(Items listed in a dataset)
Start of Block
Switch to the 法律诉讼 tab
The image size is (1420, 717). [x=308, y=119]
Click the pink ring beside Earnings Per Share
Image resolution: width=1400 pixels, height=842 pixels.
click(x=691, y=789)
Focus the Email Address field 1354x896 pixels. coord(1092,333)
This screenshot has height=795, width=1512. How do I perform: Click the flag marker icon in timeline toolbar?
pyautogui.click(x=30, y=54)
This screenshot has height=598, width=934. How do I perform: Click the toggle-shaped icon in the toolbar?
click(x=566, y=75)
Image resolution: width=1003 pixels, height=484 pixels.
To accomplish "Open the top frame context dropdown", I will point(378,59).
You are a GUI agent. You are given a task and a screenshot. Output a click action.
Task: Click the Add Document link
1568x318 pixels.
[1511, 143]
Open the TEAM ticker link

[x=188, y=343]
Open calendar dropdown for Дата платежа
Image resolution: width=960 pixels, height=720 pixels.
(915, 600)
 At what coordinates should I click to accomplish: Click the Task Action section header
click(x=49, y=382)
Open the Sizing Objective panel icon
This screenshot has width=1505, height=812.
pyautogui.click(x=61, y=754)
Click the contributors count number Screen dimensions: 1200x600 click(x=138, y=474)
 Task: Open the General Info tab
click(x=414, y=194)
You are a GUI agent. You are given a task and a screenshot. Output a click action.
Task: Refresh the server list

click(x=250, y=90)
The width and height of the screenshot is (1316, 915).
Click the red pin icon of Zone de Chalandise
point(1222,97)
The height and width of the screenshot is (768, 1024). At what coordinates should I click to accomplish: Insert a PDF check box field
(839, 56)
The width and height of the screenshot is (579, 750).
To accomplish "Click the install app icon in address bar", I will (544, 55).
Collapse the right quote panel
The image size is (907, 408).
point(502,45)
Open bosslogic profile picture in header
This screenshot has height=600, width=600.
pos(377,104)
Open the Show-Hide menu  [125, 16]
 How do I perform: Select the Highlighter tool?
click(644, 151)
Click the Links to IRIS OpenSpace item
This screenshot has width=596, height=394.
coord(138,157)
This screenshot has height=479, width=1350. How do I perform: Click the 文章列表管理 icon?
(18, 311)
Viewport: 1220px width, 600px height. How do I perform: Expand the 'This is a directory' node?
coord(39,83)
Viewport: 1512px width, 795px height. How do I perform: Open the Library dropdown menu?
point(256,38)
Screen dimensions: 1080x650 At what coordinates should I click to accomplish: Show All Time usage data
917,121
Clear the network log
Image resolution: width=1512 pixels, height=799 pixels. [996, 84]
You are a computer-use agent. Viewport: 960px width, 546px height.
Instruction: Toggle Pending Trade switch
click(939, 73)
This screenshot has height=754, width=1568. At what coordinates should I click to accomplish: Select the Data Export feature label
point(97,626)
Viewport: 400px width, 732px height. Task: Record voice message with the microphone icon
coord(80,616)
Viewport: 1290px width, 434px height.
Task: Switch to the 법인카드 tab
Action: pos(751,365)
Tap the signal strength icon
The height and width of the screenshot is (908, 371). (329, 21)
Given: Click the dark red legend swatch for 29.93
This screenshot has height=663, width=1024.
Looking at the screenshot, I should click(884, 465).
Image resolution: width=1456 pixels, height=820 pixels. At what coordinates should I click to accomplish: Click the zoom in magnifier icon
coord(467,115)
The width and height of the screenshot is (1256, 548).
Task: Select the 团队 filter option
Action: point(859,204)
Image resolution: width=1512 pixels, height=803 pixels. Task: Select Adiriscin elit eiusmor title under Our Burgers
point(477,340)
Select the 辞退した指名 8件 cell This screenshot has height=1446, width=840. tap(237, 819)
End of Block
Work to complete:
Exactly as they appear above, copy out all the records.

Expected answer:
Switch to the 法律诉讼 tab
The image size is (1420, 717). [x=308, y=119]
Click the pink ring beside Earnings Per Share
Image resolution: width=1400 pixels, height=842 pixels.
click(x=691, y=789)
Focus the Email Address field 1354x896 pixels. coord(1092,333)
This screenshot has height=795, width=1512. How do I perform: Click the flag marker icon in timeline toolbar?
pyautogui.click(x=30, y=54)
This screenshot has height=598, width=934. How do I perform: Click the toggle-shaped icon in the toolbar?
click(x=566, y=75)
Image resolution: width=1003 pixels, height=484 pixels.
To accomplish "Open the top frame context dropdown", I will point(378,59).
You are a GUI agent. You are given a task and a screenshot. Output a click action.
Task: Click the Add Document link
1568x318 pixels.
[1511, 143]
Open the TEAM ticker link

[x=188, y=343]
Open calendar dropdown for Дата платежа
Image resolution: width=960 pixels, height=720 pixels.
(915, 600)
 At what coordinates should I click to accomplish: Click the Task Action section header
click(x=49, y=382)
Open the Sizing Objective panel icon
This screenshot has width=1505, height=812.
pyautogui.click(x=61, y=754)
Click the contributors count number Screen dimensions: 1200x600 click(x=138, y=474)
 Task: Open the General Info tab
click(x=414, y=194)
You are a GUI agent. You are given a task and a screenshot. Output a click action.
Task: Refresh the server list

click(x=250, y=90)
The width and height of the screenshot is (1316, 915).
Click the red pin icon of Zone de Chalandise
point(1222,97)
The height and width of the screenshot is (768, 1024). At what coordinates should I click to accomplish: Insert a PDF check box field
(839, 56)
The width and height of the screenshot is (579, 750).
To accomplish "Click the install app icon in address bar", I will (544, 55).
Collapse the right quote panel
The image size is (907, 408).
point(502,45)
Open bosslogic profile picture in header
This screenshot has height=600, width=600.
pos(377,104)
Open the Show-Hide menu  [125, 16]
 How do I perform: Select the Highlighter tool?
click(644, 151)
Click the Links to IRIS OpenSpace item
This screenshot has width=596, height=394.
coord(138,157)
This screenshot has height=479, width=1350. How do I perform: Click the 文章列表管理 icon?
(18, 311)
Viewport: 1220px width, 600px height. How do I perform: Expand the 'This is a directory' node?
coord(39,83)
Viewport: 1512px width, 795px height. How do I perform: Open the Library dropdown menu?
point(256,38)
Screen dimensions: 1080x650 At what coordinates should I click to accomplish: Show All Time usage data
917,121
Clear the network log
Image resolution: width=1512 pixels, height=799 pixels. [996, 84]
You are a computer-use agent. Viewport: 960px width, 546px height.
Instruction: Toggle Pending Trade switch
click(939, 73)
This screenshot has height=754, width=1568. At what coordinates should I click to accomplish: Select the Data Export feature label
point(97,626)
Viewport: 400px width, 732px height. Task: Record voice message with the microphone icon
coord(80,616)
Viewport: 1290px width, 434px height.
Task: Switch to the 법인카드 tab
Action: pos(751,365)
Tap the signal strength icon
The height and width of the screenshot is (908, 371). (329, 21)
Given: Click the dark red legend swatch for 29.93
This screenshot has height=663, width=1024.
Looking at the screenshot, I should click(884, 465).
Image resolution: width=1456 pixels, height=820 pixels. At what coordinates should I click to accomplish: Click the zoom in magnifier icon
coord(467,115)
The width and height of the screenshot is (1256, 548).
Task: Select the 团队 filter option
Action: point(859,204)
Image resolution: width=1512 pixels, height=803 pixels. Task: Select Adiriscin elit eiusmor title under Our Burgers
point(477,340)
Select the 辞退した指名 8件 cell This screenshot has height=1446, width=840. tap(237, 819)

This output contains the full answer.